--- start of Record list ---

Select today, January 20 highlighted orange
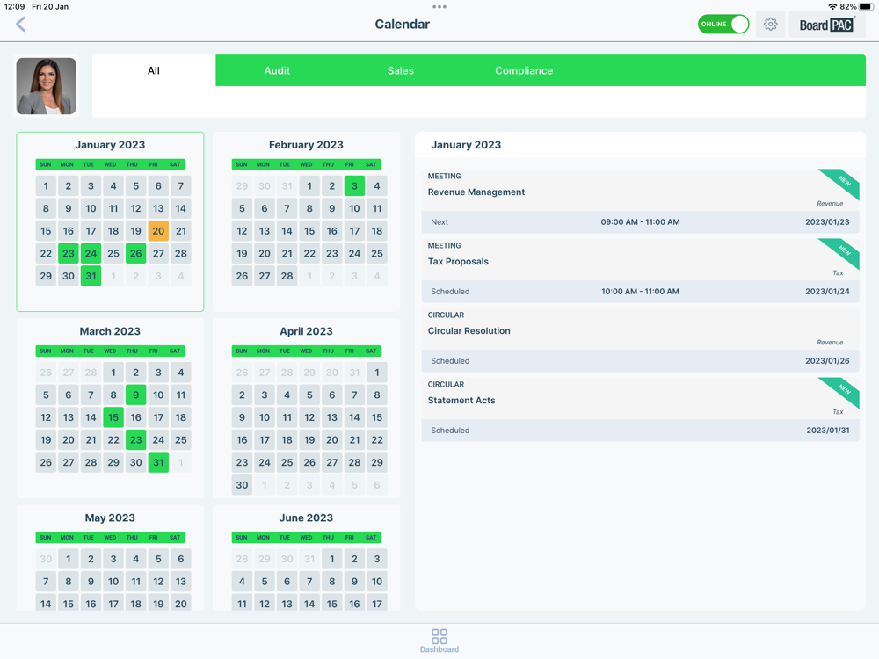The image size is (879, 659). click(158, 231)
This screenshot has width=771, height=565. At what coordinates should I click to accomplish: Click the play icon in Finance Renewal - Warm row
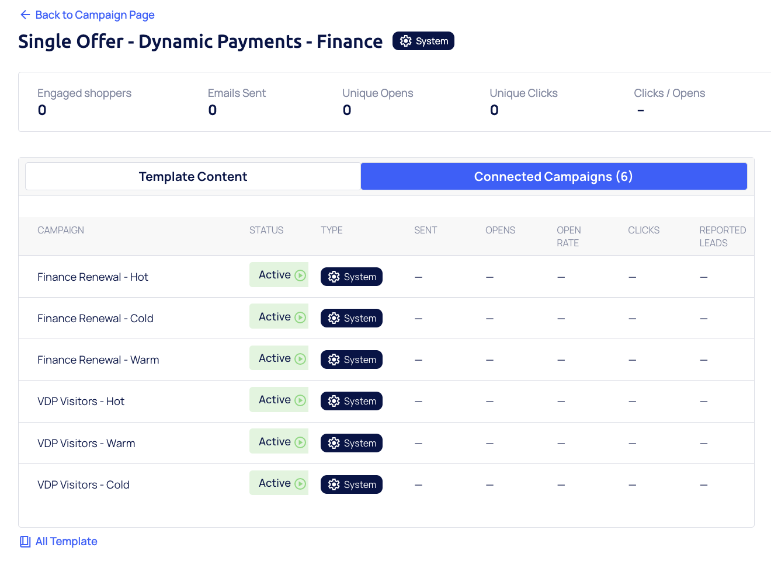pyautogui.click(x=300, y=359)
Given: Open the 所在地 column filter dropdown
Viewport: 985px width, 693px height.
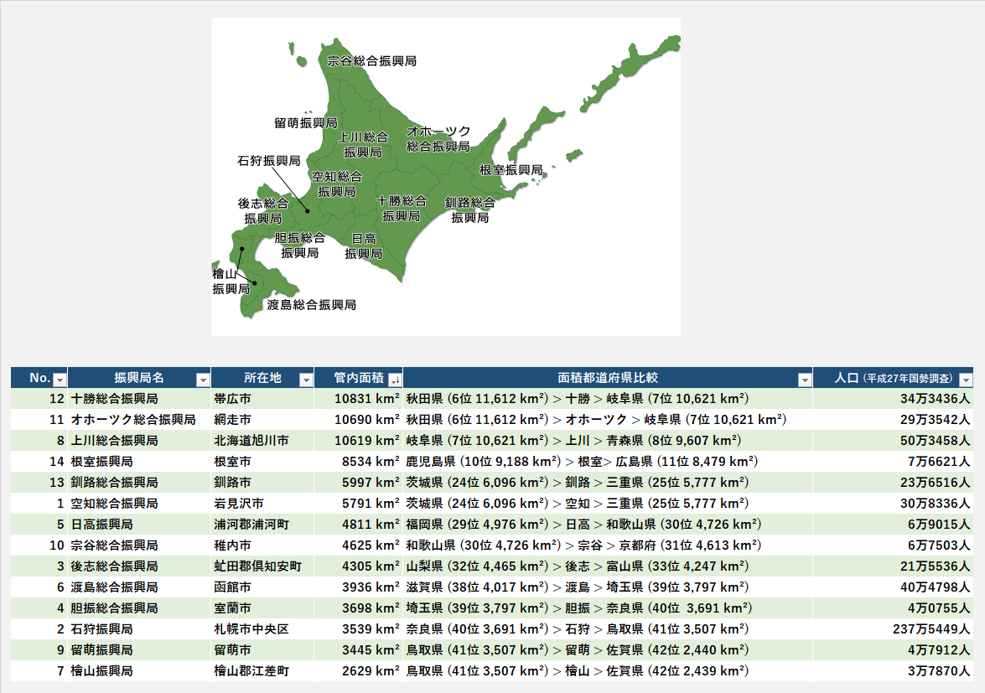Looking at the screenshot, I should click(x=305, y=379).
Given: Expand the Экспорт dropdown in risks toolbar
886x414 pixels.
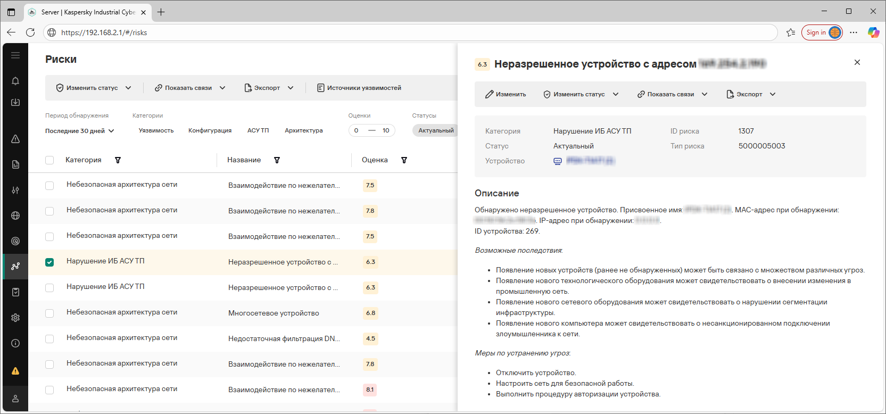Looking at the screenshot, I should point(269,88).
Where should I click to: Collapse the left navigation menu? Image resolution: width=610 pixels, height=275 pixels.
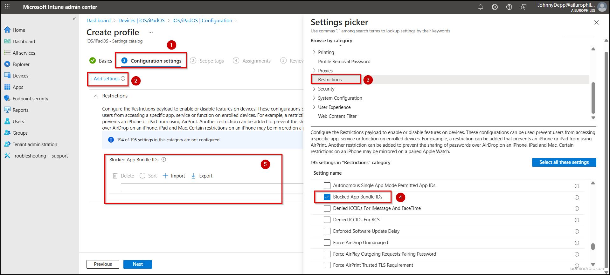[74, 19]
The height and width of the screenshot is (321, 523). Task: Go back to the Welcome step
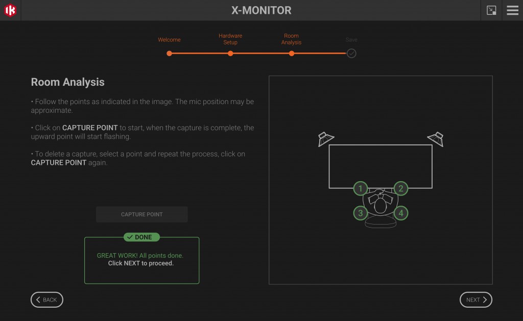pos(170,39)
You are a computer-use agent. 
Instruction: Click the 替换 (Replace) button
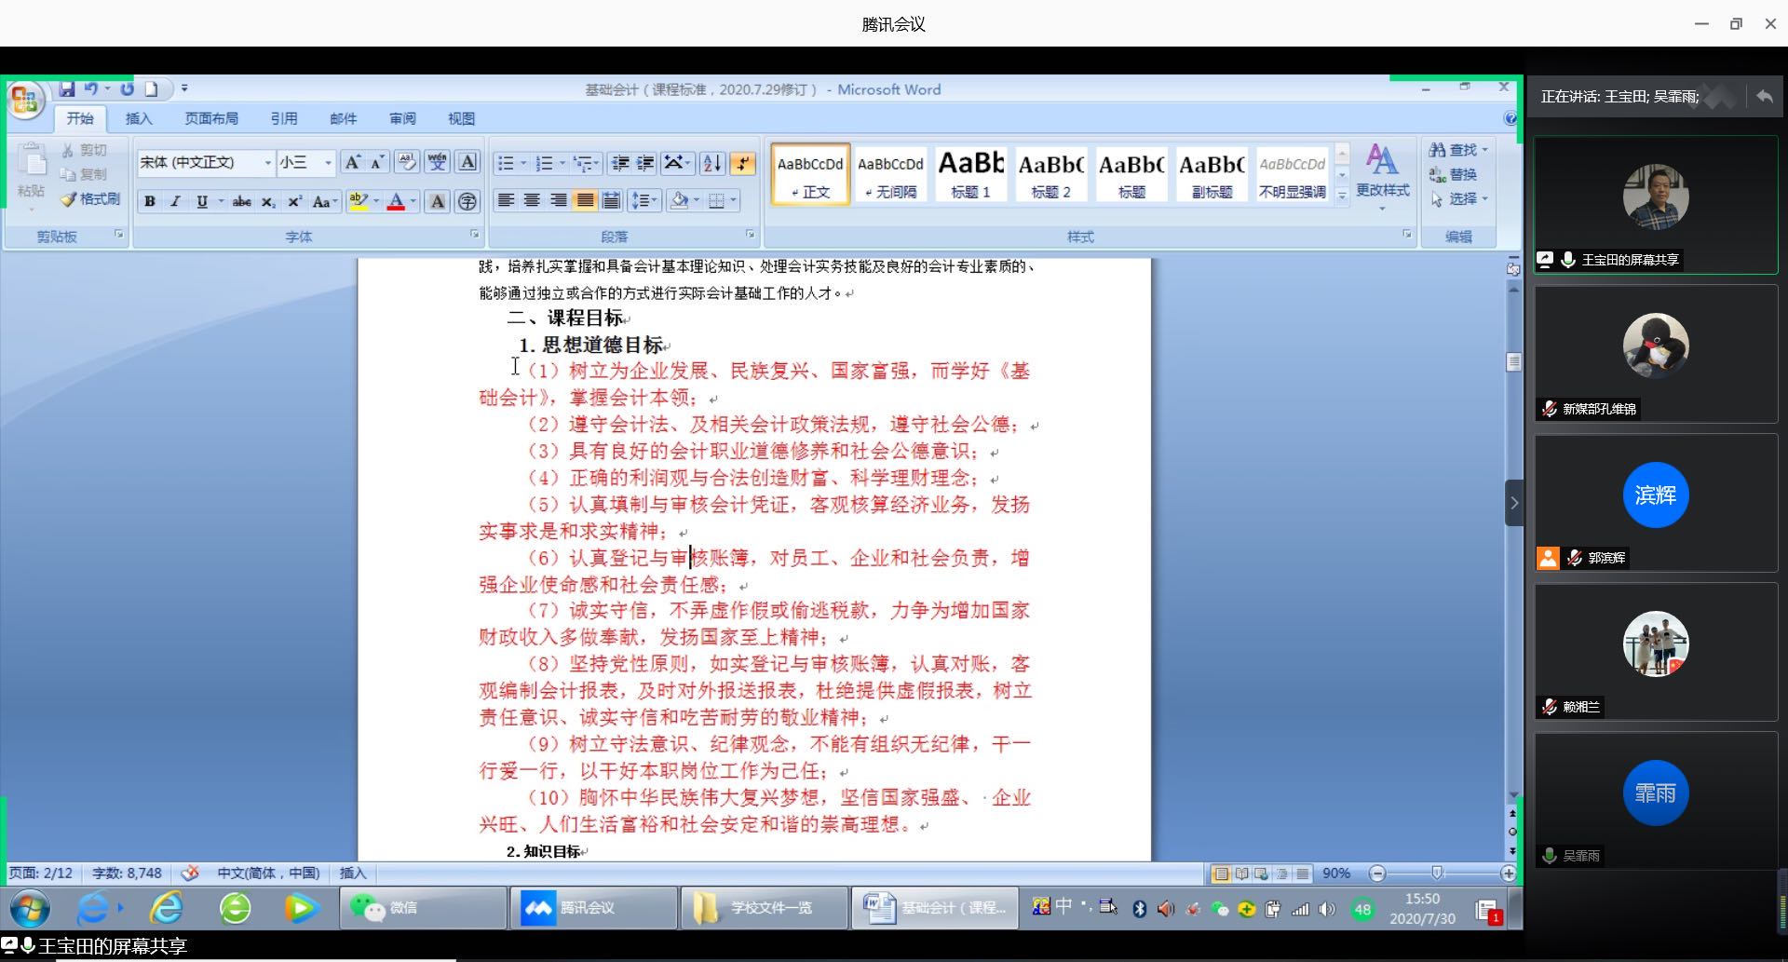[1454, 174]
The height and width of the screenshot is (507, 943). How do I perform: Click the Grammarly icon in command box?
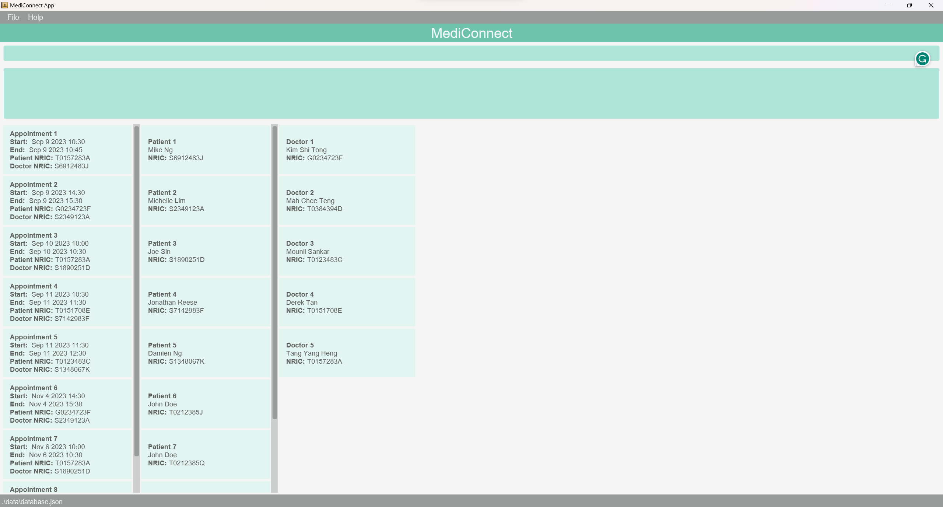pos(922,59)
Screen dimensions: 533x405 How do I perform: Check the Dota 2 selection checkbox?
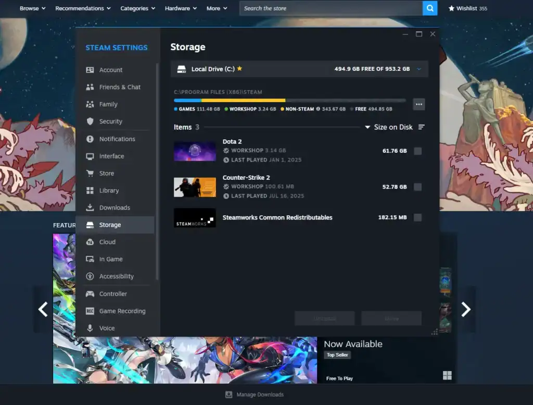[x=417, y=151]
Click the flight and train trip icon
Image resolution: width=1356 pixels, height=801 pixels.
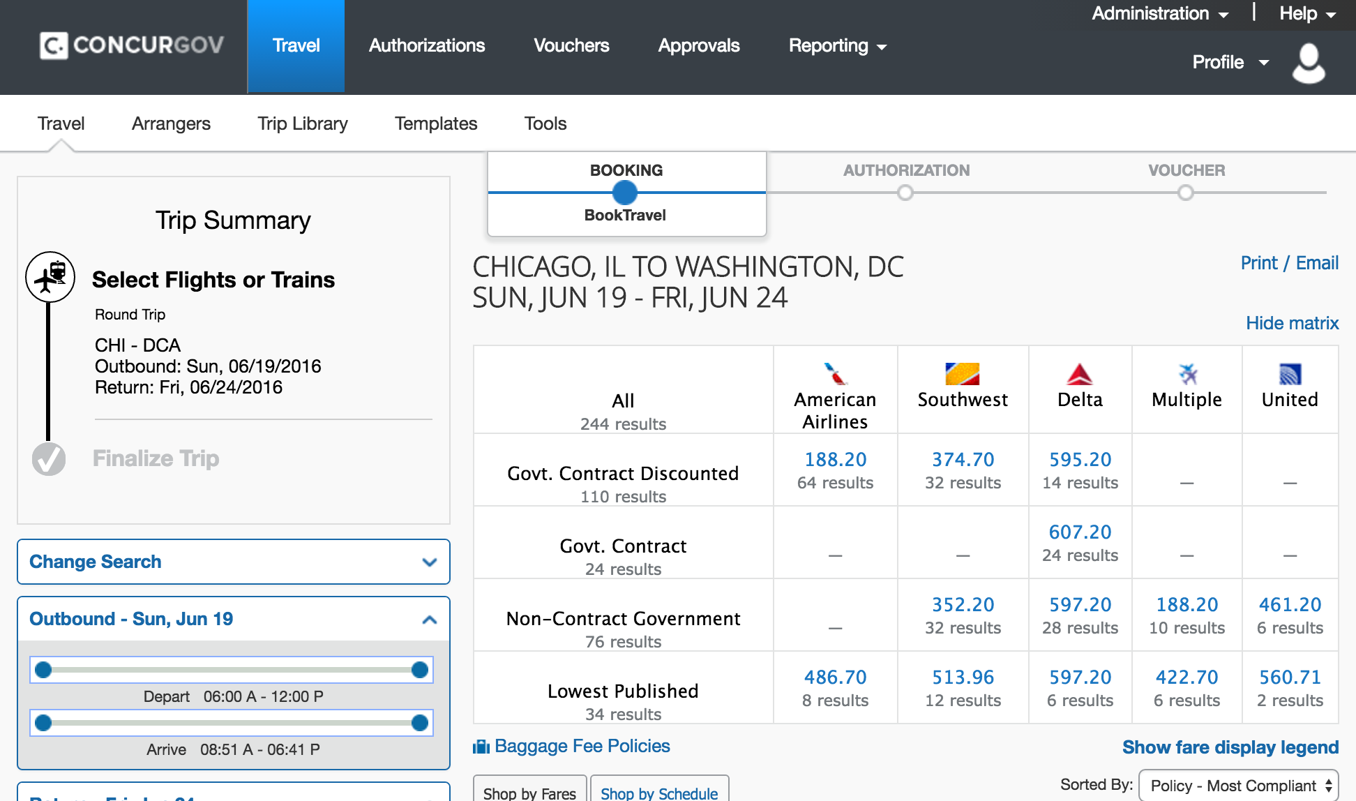click(x=50, y=277)
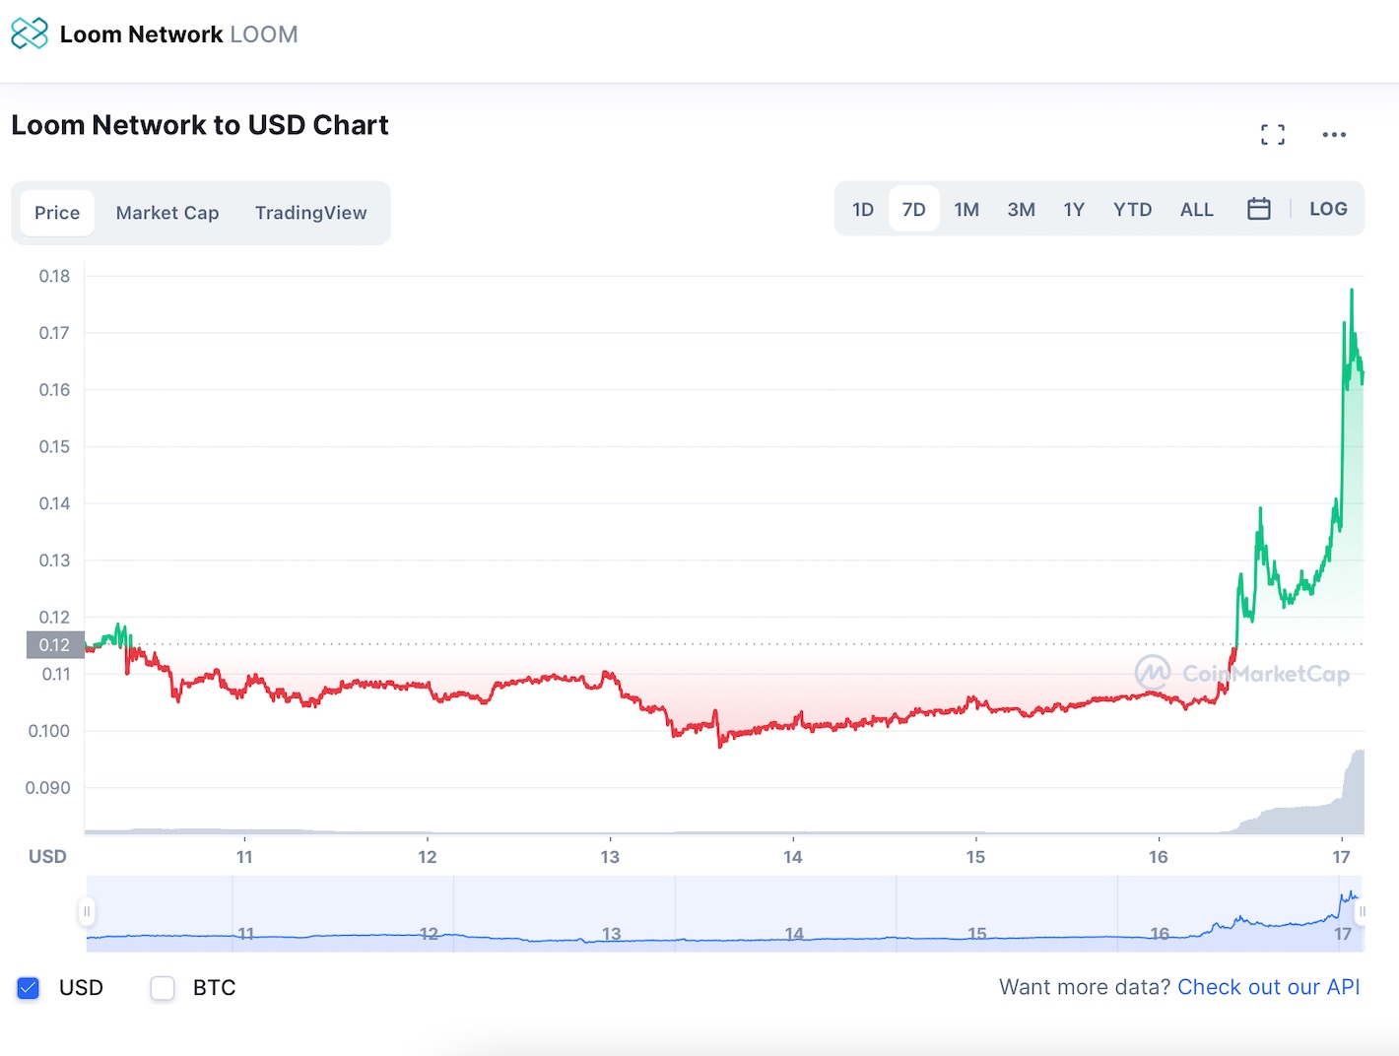The image size is (1399, 1056).
Task: Choose the 3M time range
Action: pyautogui.click(x=1021, y=210)
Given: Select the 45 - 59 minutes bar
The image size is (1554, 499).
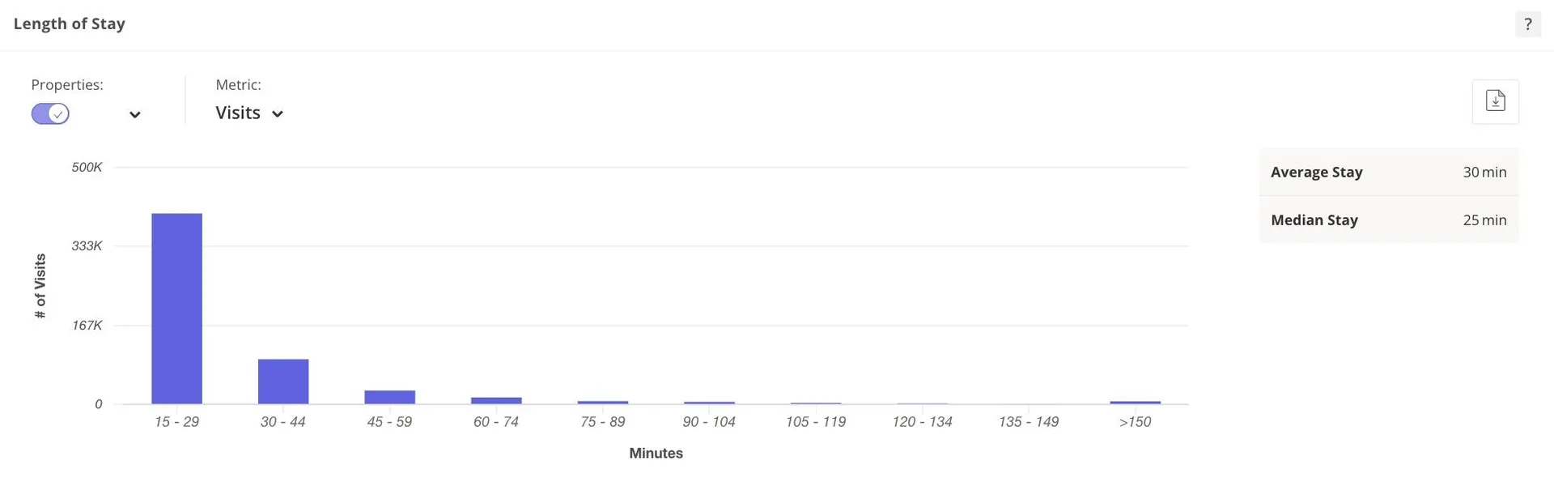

--- end of Record list ---

Quote all of the lines above word for word, leaving the pictures out of your answer.

Select today, January 20 highlighted orange
The image size is (879, 659). click(158, 231)
This screenshot has width=771, height=565. At what coordinates should I click to accomplish: Click the play icon in Finance Renewal - Warm row
pyautogui.click(x=300, y=359)
Given: Open the 所在地 column filter dropdown
Viewport: 985px width, 693px height.
Looking at the screenshot, I should click(x=305, y=379).
Given: Expand the Экспорт dropdown in risks toolbar
886x414 pixels.
Looking at the screenshot, I should point(269,88).
Where should I click to: Collapse the left navigation menu? Image resolution: width=610 pixels, height=275 pixels.
[74, 19]
The height and width of the screenshot is (321, 523). Task: Go back to the Welcome step
pos(170,39)
You are a computer-use agent. 
Instruction: Click the 替换 (Replace) button
[1454, 174]
The height and width of the screenshot is (507, 943). How do I perform: Click the Grammarly icon in command box?
pos(922,59)
Screen dimensions: 533x405 How do I perform: Check the Dota 2 selection checkbox?
[x=417, y=151]
Click the flight and train trip icon
Image resolution: width=1356 pixels, height=801 pixels.
click(x=50, y=277)
The image size is (1399, 1056).
Task: Choose the 3M time range
Action: pyautogui.click(x=1021, y=210)
Given: Select the 45 - 59 minutes bar
The image size is (1554, 499).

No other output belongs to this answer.